Comparisons to Other Hardware

  • Compared to Nvidia H100/MI-series GPUs: GPUs are more general-purpose and widely deployable; Cerebras is highly specialized and accessed via a tightly controlled API.
  • Groq is frequently mentioned as the other “speed” contender, but is seen as less competitive on 405B-scale models and constrained by capacity.
  • AMD’s MI325x is cited as a strong upcoming GPU option, focusing on large HBM capacity and bandwidth.

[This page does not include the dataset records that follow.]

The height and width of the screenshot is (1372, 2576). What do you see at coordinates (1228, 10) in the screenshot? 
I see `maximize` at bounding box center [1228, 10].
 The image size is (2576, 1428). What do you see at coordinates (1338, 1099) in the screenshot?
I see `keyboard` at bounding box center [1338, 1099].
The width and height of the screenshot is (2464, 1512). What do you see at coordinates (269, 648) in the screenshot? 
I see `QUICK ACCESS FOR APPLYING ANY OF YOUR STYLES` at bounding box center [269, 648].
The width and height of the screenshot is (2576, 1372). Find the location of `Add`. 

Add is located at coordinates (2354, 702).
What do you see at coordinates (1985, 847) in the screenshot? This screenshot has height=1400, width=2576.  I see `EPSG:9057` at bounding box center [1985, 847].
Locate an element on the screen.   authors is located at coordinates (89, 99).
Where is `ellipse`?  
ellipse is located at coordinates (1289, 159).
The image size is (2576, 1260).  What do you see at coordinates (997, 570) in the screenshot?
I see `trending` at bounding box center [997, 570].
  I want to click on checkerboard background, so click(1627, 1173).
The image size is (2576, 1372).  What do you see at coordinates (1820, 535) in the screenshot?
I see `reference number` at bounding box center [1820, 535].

Use Cases, Impact & Future Directions

  • Fast 405B inference is seen as enabling much heavier chain-of-thought, tool use, multi-agent systems, and possibly real-time or near-real-time interactive applications (video-like, robotics, complex automation).
  • Some argue model accuracy is now “good enough” and latency is the main bottleneck for many applications.
  • Others question how broadly such ultra-fast, ultra-expensive setups will be deployed, suggesting they may stay niche for workloads that truly demand minimal latency (e.g., certain financial or high-value interactive systems).